An Introduction to Message Queue

Just the other day, a friend of mine asked me to explain Google Pubsub to him. Being a good friend, I explained it to him in a few sentences and he seemed to get it at the time. However, a while later after he tried it for himself, he asked me a few follow up questions of which I couldn't answer in a few sentences like before. So we started a voice call and I went on to launch a rather lengthy explanation complete with analogies and the like.

He still sounds somewhat unconvinced.

Maybe I lost him somewhere along the way with my crappy analogies?

Anyway, this back-and-forth made it dawn on me that the concept of message queue may not come naturally even to seasoned engineer like my friend. I myself understood Google Pubsub relatively quickly because I have prior encounter with Kafka after all. Therefore it is very reasonable for people - including experienced engineer - to not grasp the concept on first try.

So here I am. Writing an article so I can just point people here in case I get asked again in the future. And who knows, maybe my friend will be convinced this time?

Before we continue, I want to note that this article use Google Pubsub's terminologies since it is the one that I used recently, but I am pretty sure similar abstractions exist in other message queue like Kafka or RabbitMQ. Also each message queue has different implementation so it is possible that the way it work is different than the one outlined in this article.
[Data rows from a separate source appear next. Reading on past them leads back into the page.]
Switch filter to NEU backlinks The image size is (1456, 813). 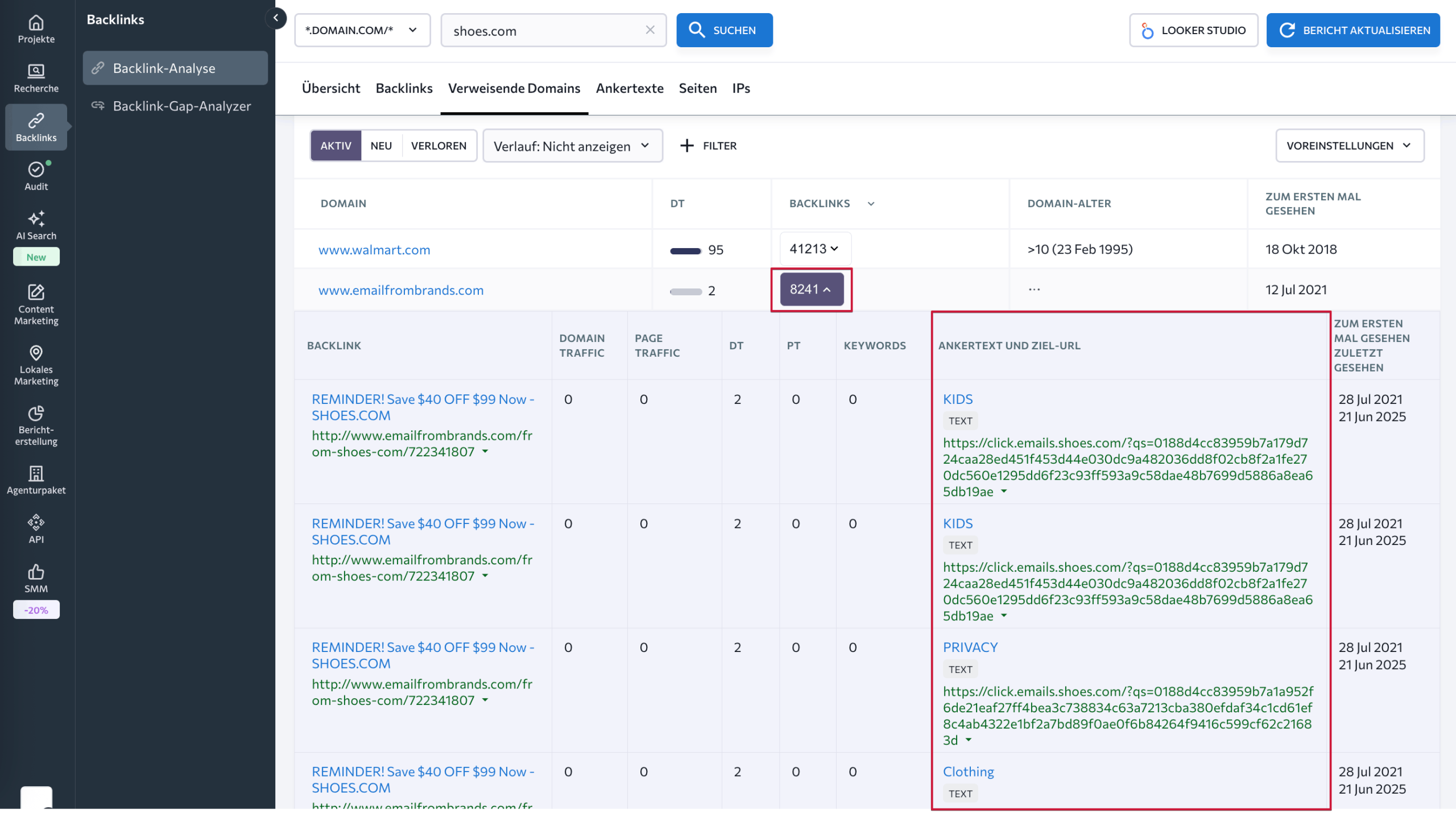point(380,146)
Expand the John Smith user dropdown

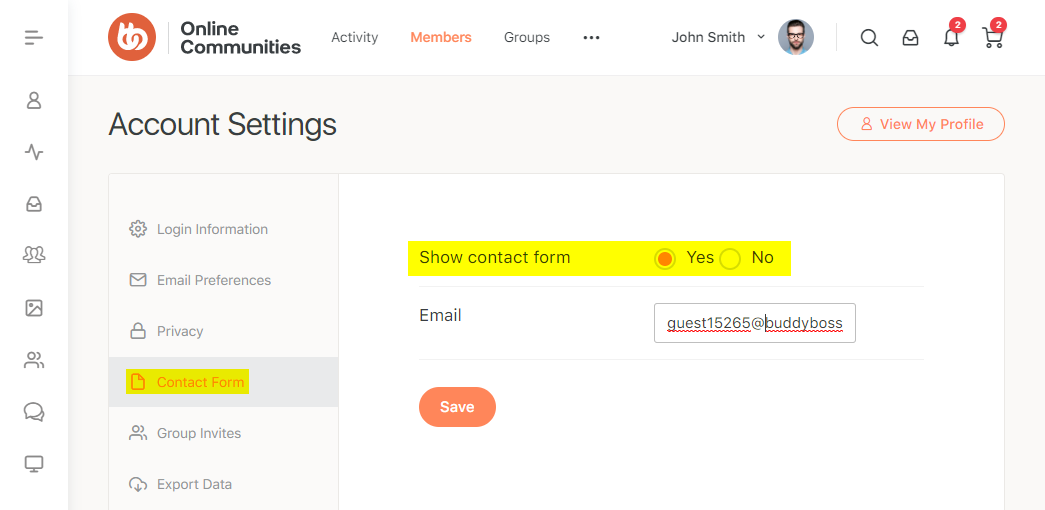click(x=718, y=37)
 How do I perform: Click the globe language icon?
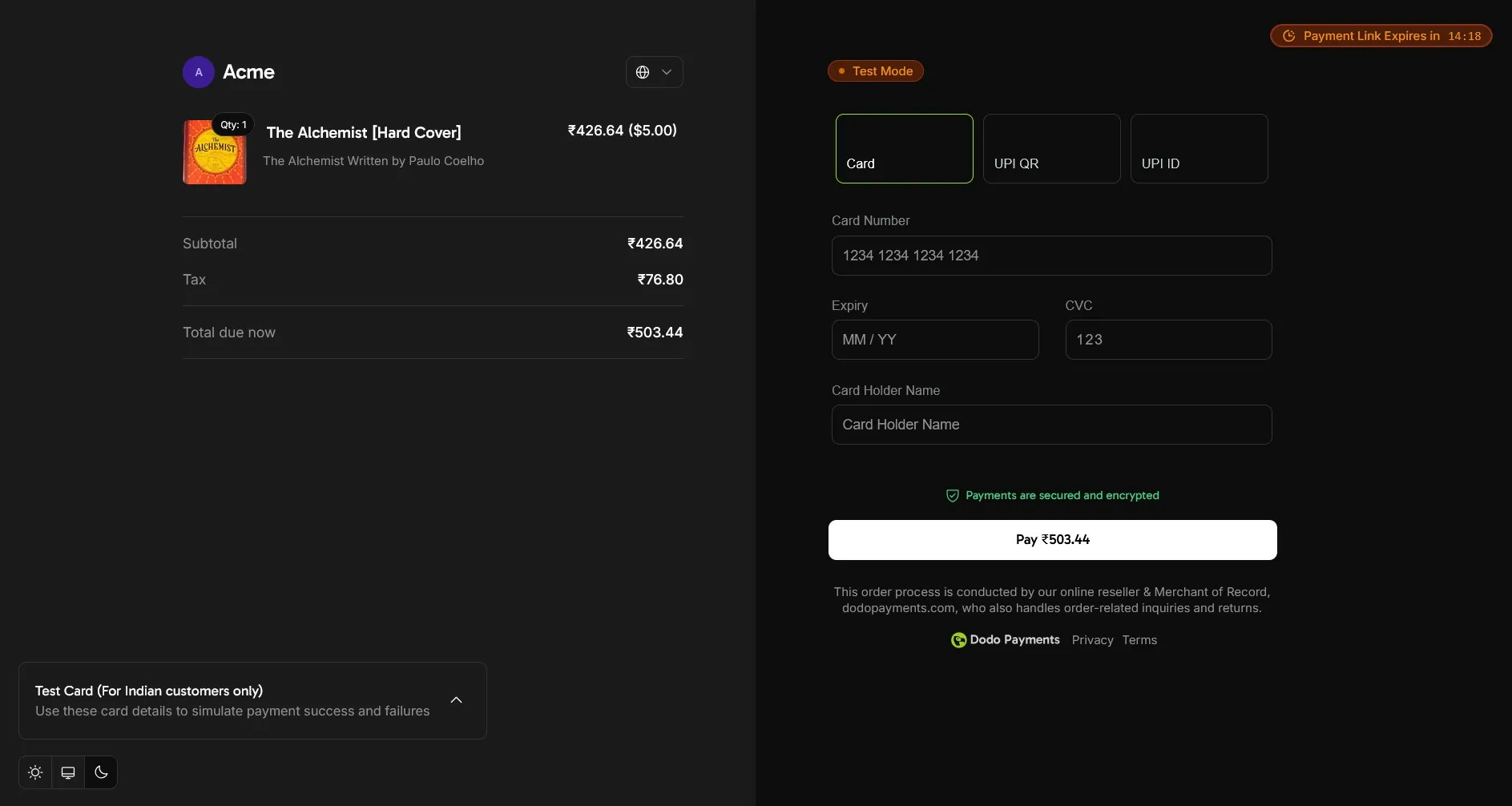tap(644, 72)

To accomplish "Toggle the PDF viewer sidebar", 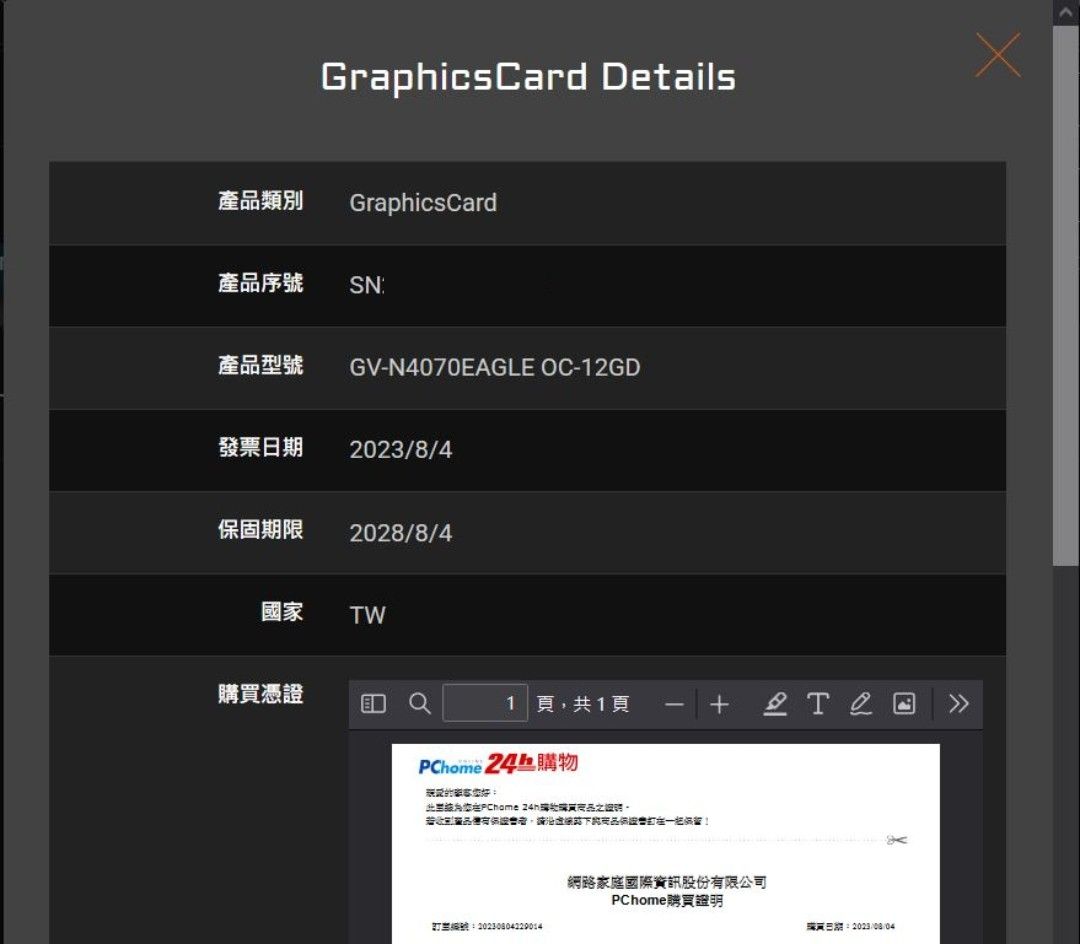I will click(x=373, y=704).
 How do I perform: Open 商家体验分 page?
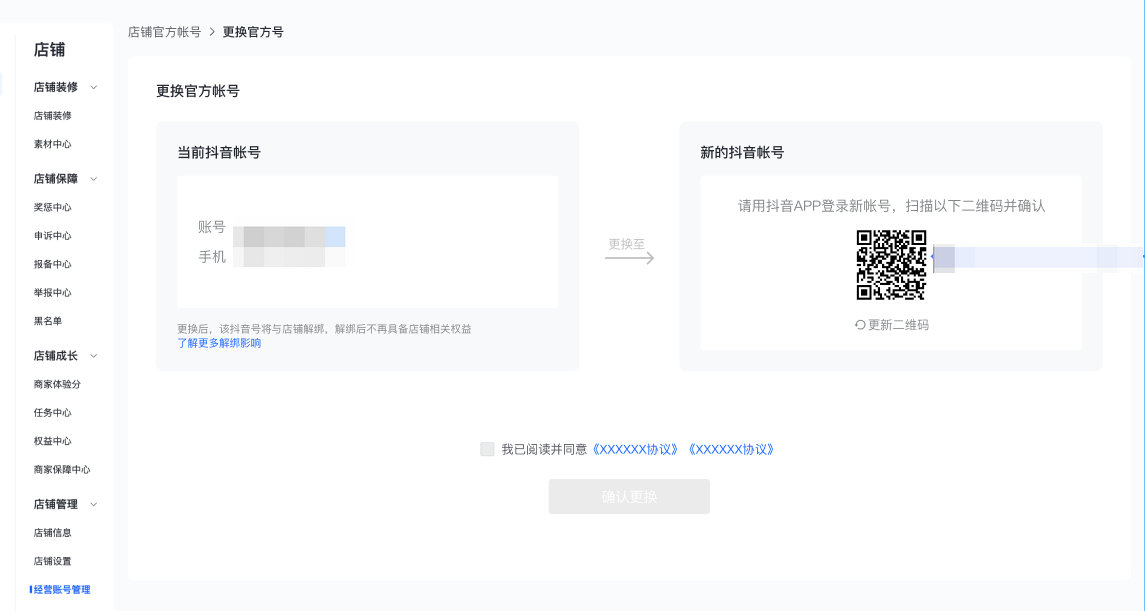57,384
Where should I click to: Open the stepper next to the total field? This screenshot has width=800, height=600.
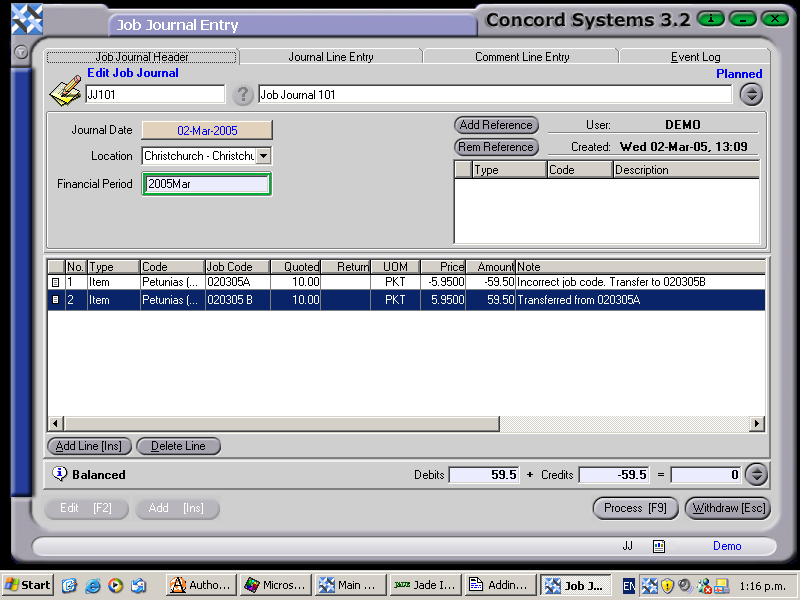coord(756,475)
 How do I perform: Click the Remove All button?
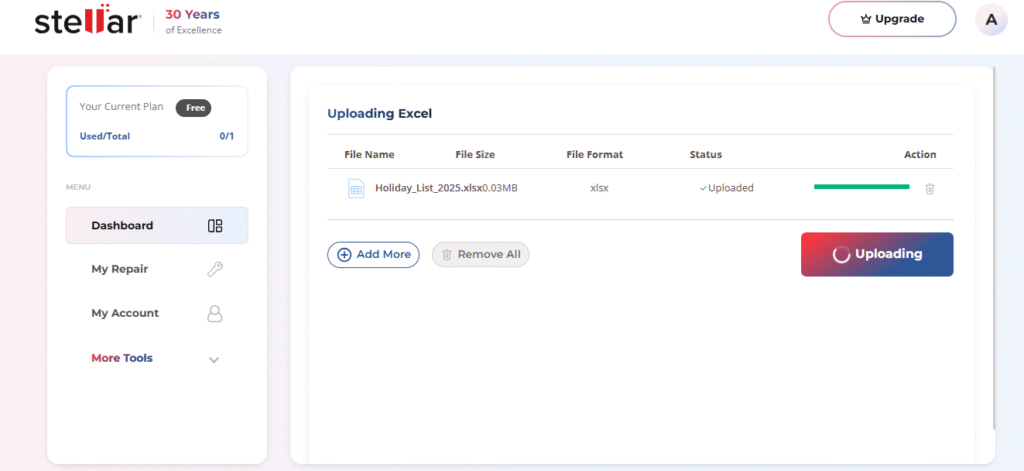(x=481, y=255)

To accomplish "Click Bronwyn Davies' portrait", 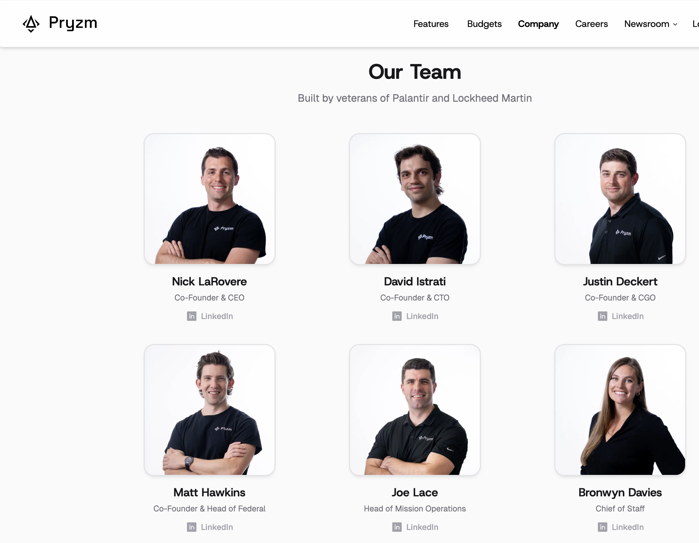I will pos(620,410).
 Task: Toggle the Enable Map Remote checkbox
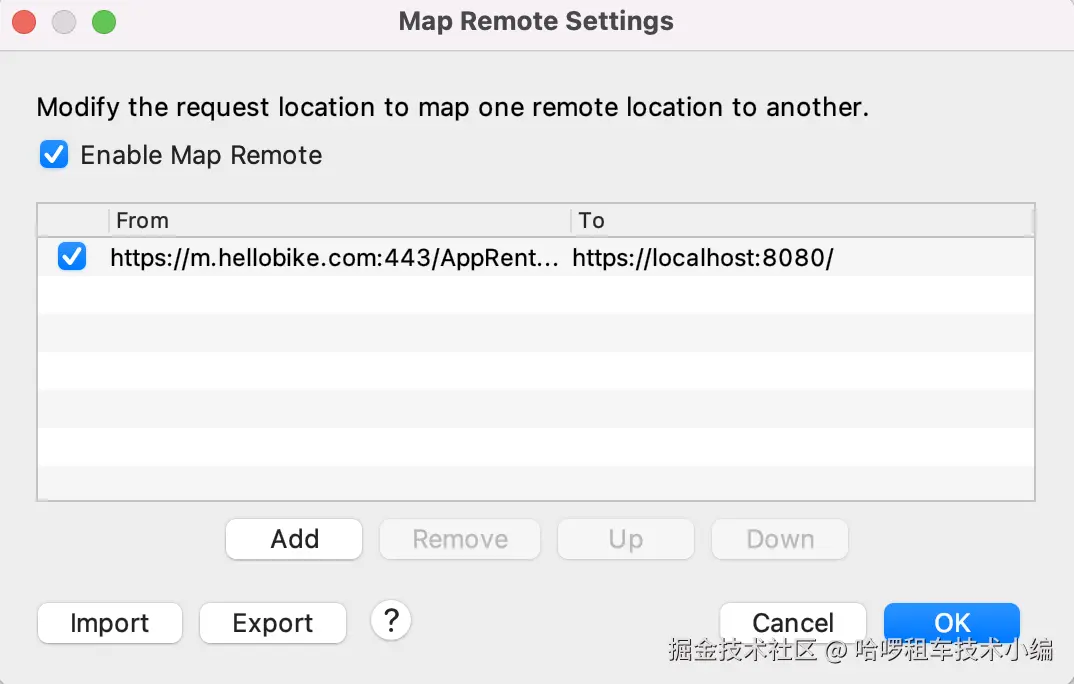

Nevertheless, I believe the general concepts are the same and it is useful to undertand them.

With that out of the way, let's start!

What is a message queue?

In short, message queue is a queue for messages.

.....I know, my high school teacher would probably give zero point to that answer if the question somehow ever appeared on a test. But unfortunately it is hard to explain without diving into various facets that made it works (which I will do but in later section).

For now, all you need to know about message queue is:

It can receive messages.
It can store messages.
It can emit messages.

Why use message queue?

Imagine you have two services, service A and service B.

Then you want service A to be able to send messages to service B. The typical and straightforward way to accomplish this is by using a REST API. Let's use POST for this example. So something like this:

Now, what are the potential issues with this approach?

There are several that I can think of:

1. If service B is unavailable, then the POST request by service A will fail and the message will disappear into the void.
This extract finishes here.